Potassium channels are critical structures in biology; they selectively allow potassium ions to pass through the membrane surrounding cells. The precise gating of that channel is essential to its proper function; ion movement controlled by these channels is vital to electrical signaling in the body. New research from the team of Nobel Prize winner and Howard Hughes Medical Institute Investigator Roderick MacKinnon has finally revealed the complete structure of the BK ion channel. The work has been published in two Nature papers.
This work was made possible by new technology, cryo-electron microscopy. Old methodology required researchers to make crystals form from proteins, and could only elucidate their structure in that way. Large molecules like the BK channel, which investigators were unable to crystallize, often hinder that procedure.
With cryo-electron microscopy, molecules can be frozen with ice instead of being crystallized. With this tool, the research team made a three-dimensional reconstruction of the atomic arrangement of the BK channel.

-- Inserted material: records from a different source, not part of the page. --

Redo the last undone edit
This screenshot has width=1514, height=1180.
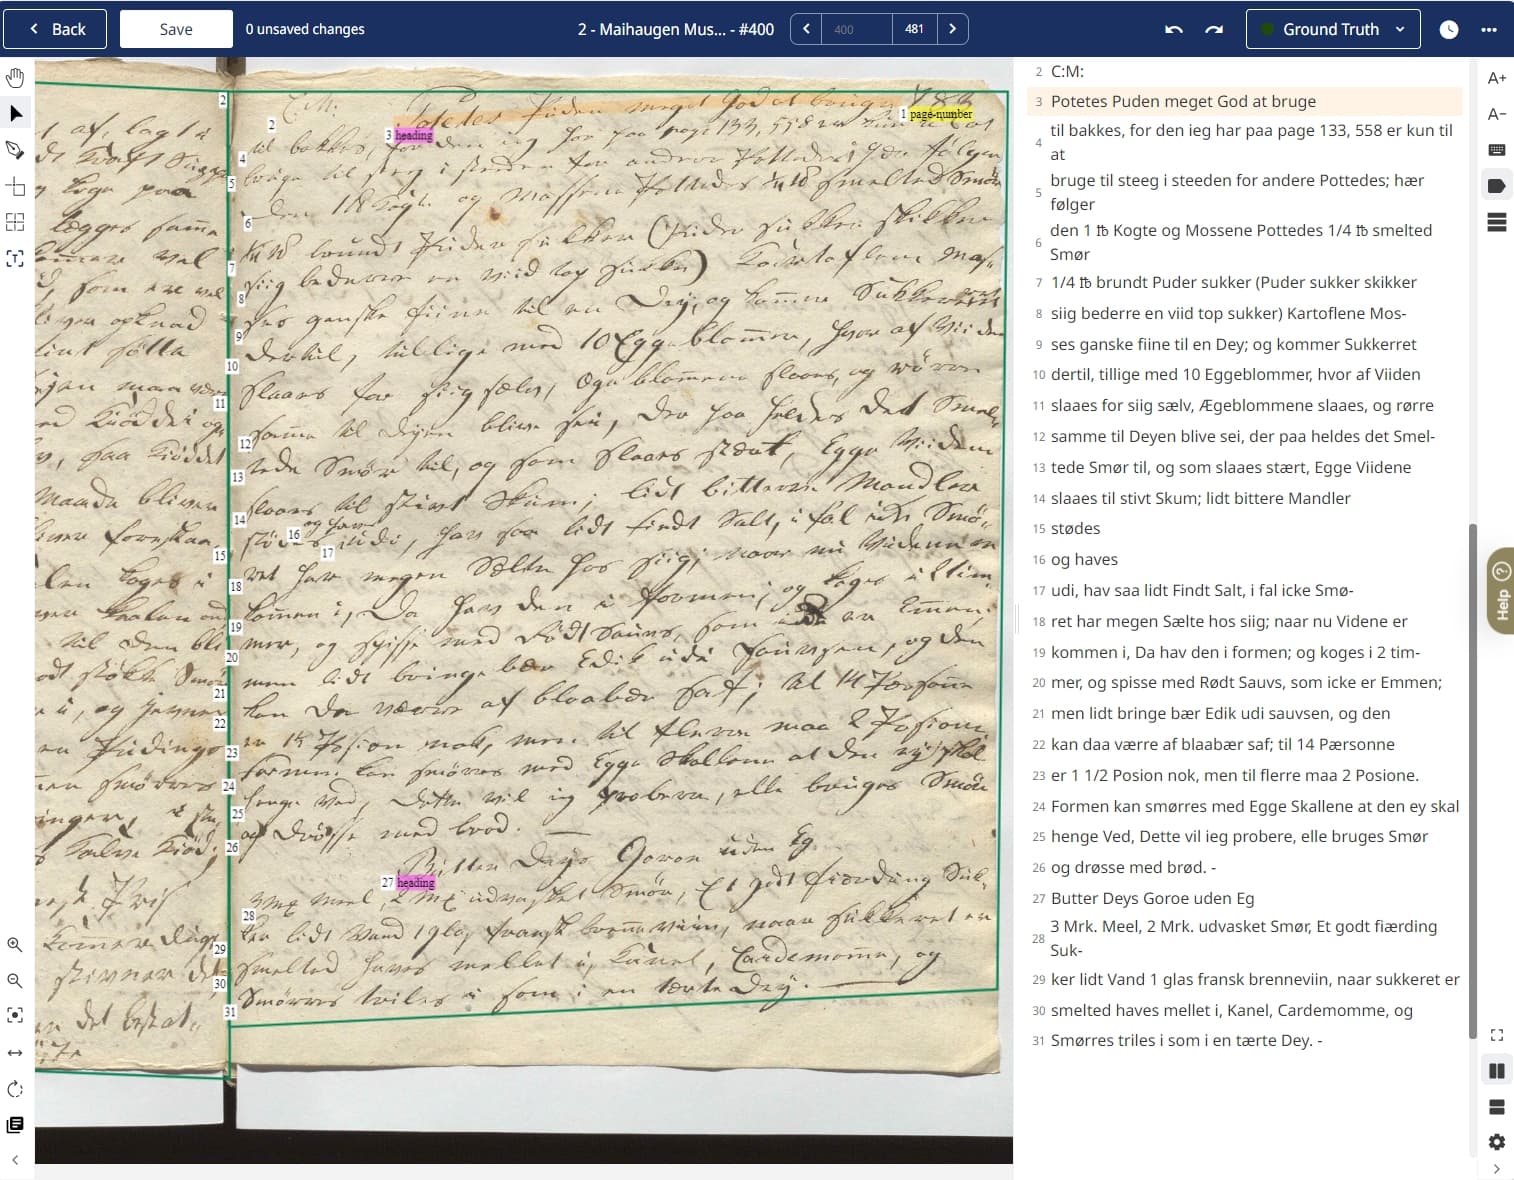1214,29
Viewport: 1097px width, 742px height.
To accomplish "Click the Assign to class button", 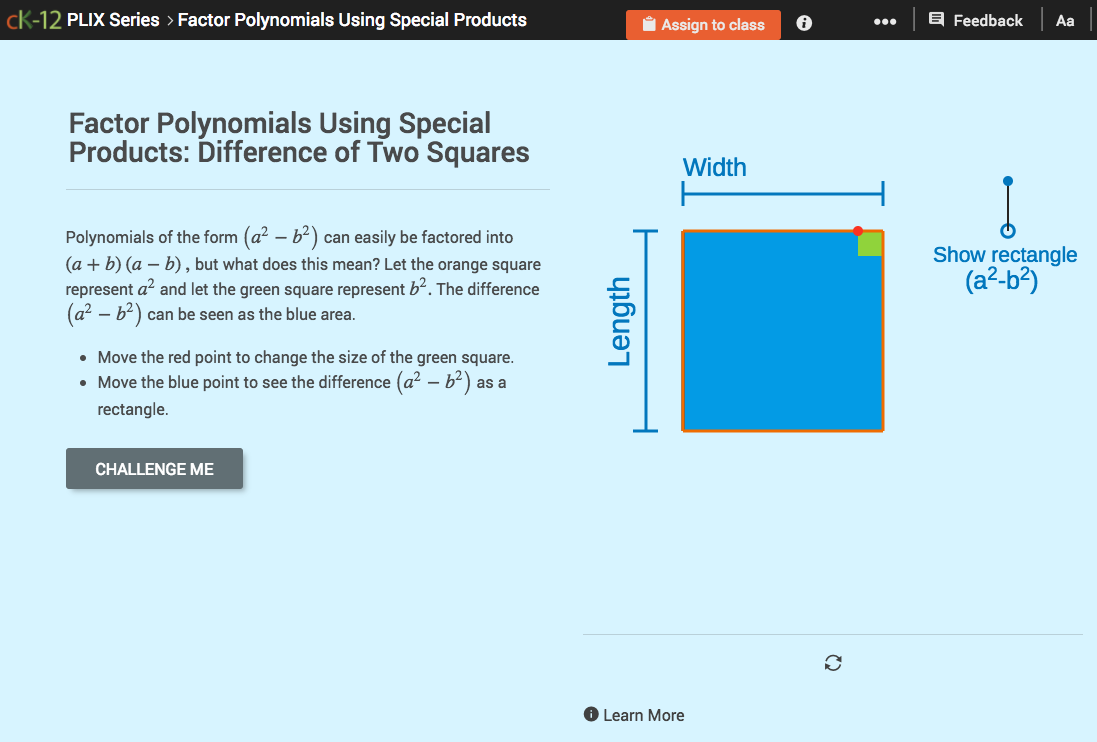I will pyautogui.click(x=703, y=25).
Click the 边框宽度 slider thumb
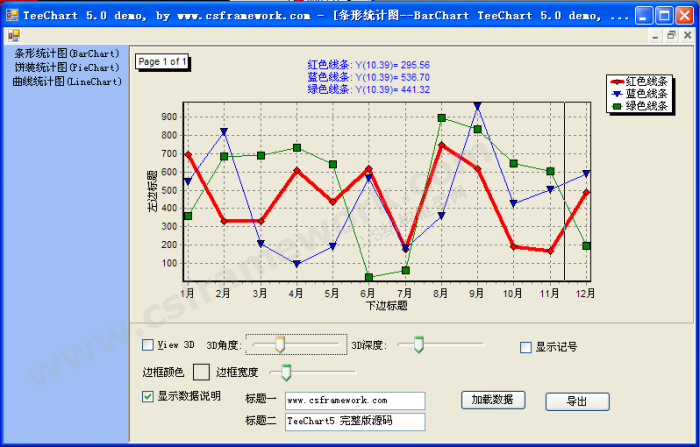The height and width of the screenshot is (447, 700). [286, 373]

The new work provides a deeper understanding of the regulation of the channel by the cell; electrical signals are needed by the body in order for the brain to function properly and for moving muscles. The BK – big potassium – channel can move a lot of ions, and help to both regulate electrical signals and to stop them. The channel receives directions in two ways, from calcium levels, and electrical activity at the cell membrane. They were then able to look at the channel on an atomic scale, allowing them to see that the BK channel can transmit so many ions because of the large size of the channel passing through it.

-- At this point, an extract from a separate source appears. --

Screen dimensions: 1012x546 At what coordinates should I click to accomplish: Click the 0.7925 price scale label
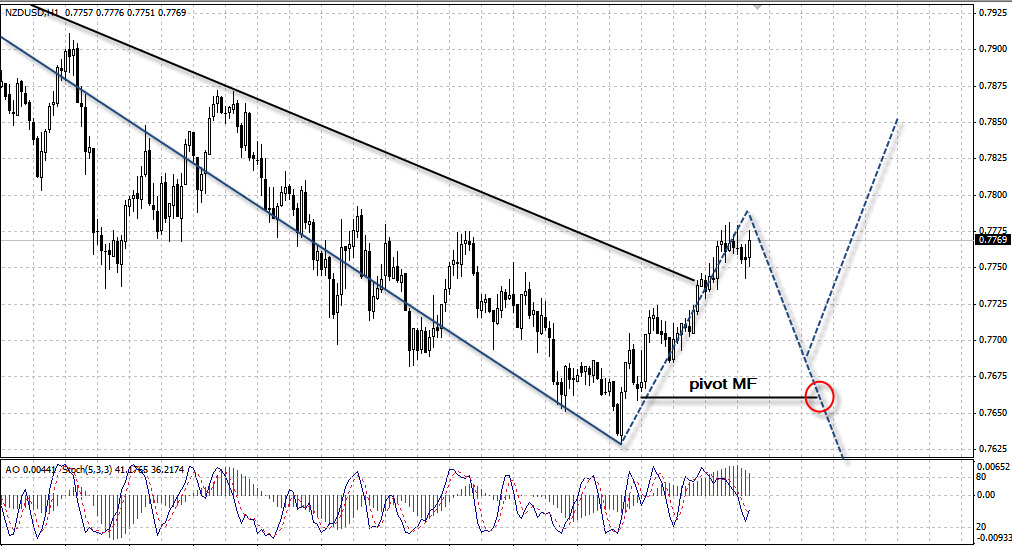[992, 13]
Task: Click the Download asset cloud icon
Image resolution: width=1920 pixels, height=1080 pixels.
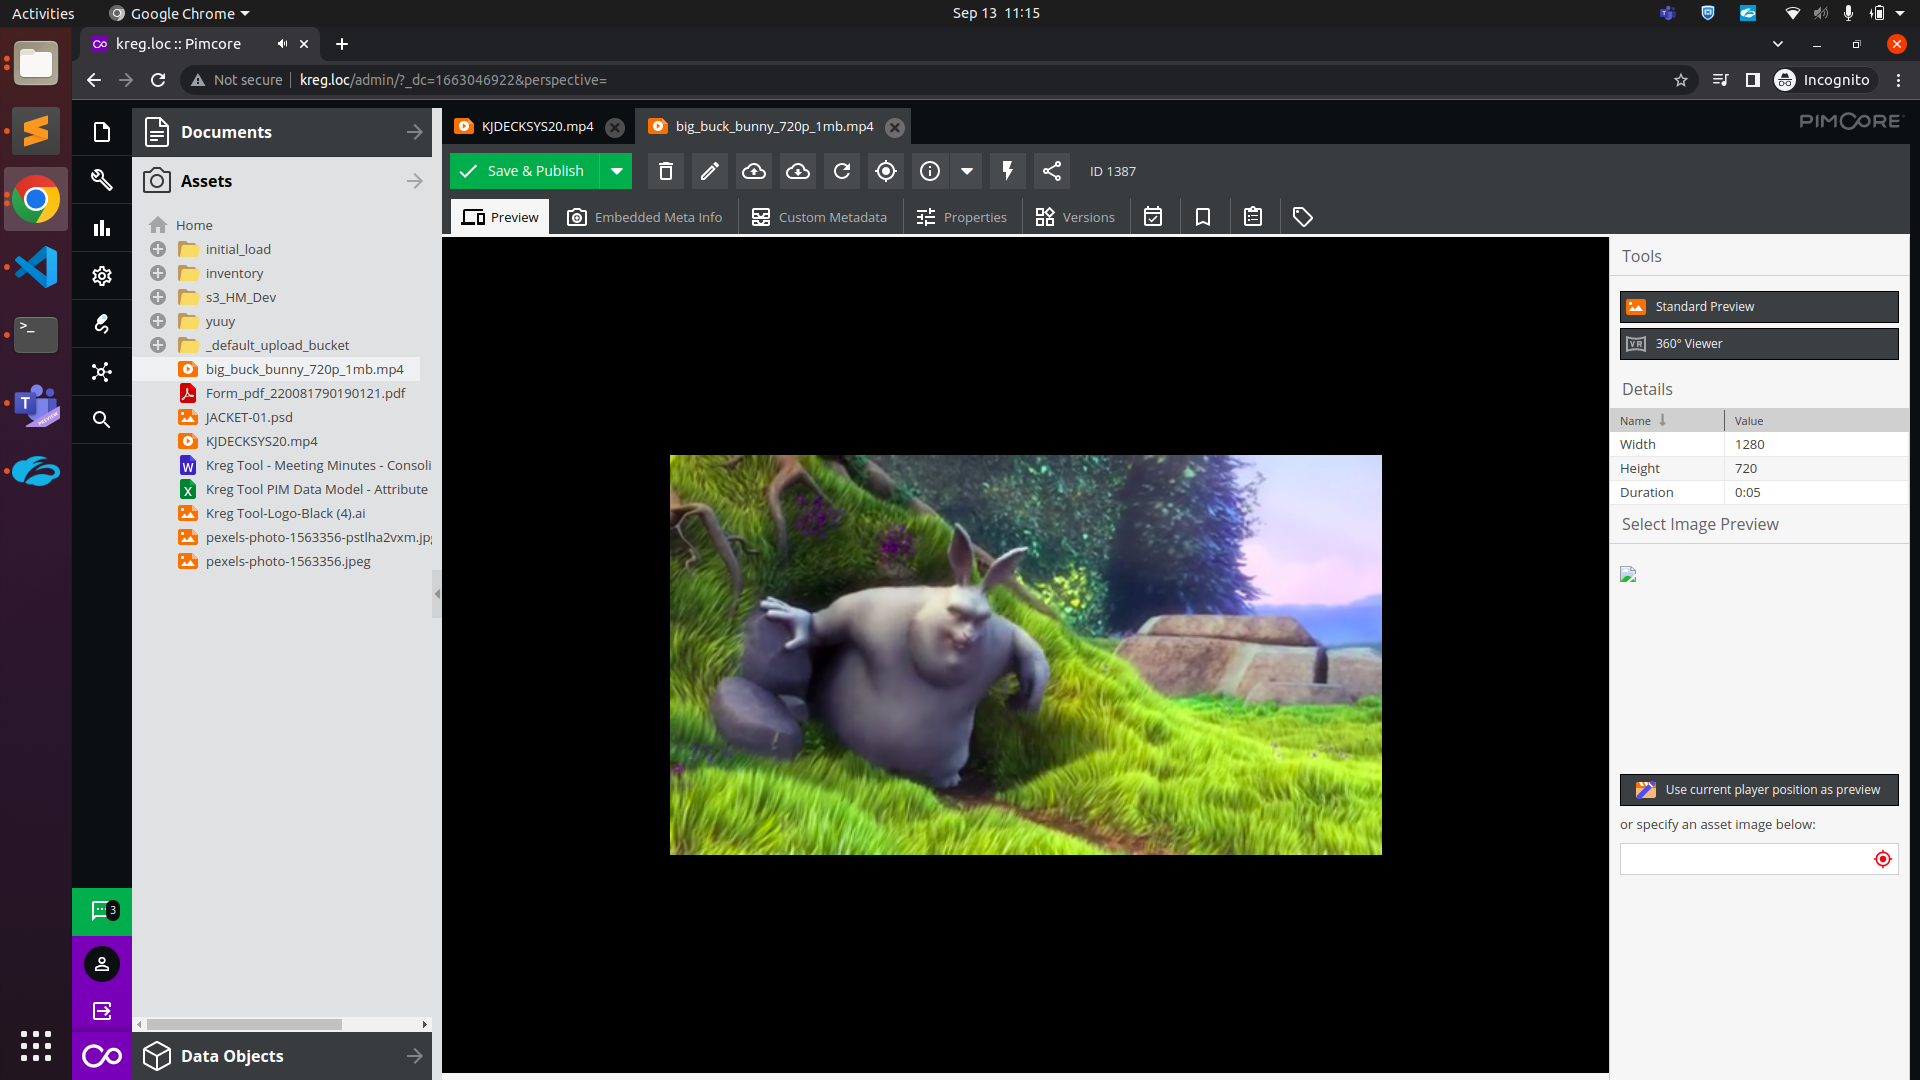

“The pore within BK is much wider than those of other potassium channels. In fact, it forms a wide funnel that opens up to the interior of the cell,” said the lead author of one of the two new papers, Xiao Tao. “And the funnel’s surface bears a negative charge, which attracts positively charged potassium ions from within the cell toward the pore.”
It was found that when calcium ions (one type of signal) bind to the channel, the channels rearranges itself in a way that pulls some pieces outward, widening the opening of the pore. The researchers could not observe, however, how the channel acted when stimulated by a voltage change. The investigators suspect the channel can act is a specialized way to stimuli.
“Researchers have been looking to treat a number of conditions by developing drugs to activate BK, but without success so far,” said postdoc and lead author of the other paper, Richard Hite. “With the atomic structure of BK, we now have a map to guide these efforts by helping us understand which parts of the channel could be most effectively targeted.”
MacKinnon has been working on understanding the functions of this channel since his postdoc. “BK is the first potassium channel I studied, so it is enormously satisfying to finally observe its molecular structure,” concluded MacKinnon. Below, check out an interview with him from earlier this year.
A dysfunctional channel makes cells over active, as they are unable to stop electrical impulses. This can lead to a variety of diseases such as one form of asthma, hypertension, and a bladder problem in which the smooth muscles of the bladder are too active. A total understanding of its functions could lead to therapeutic avenues for treating dysfunction.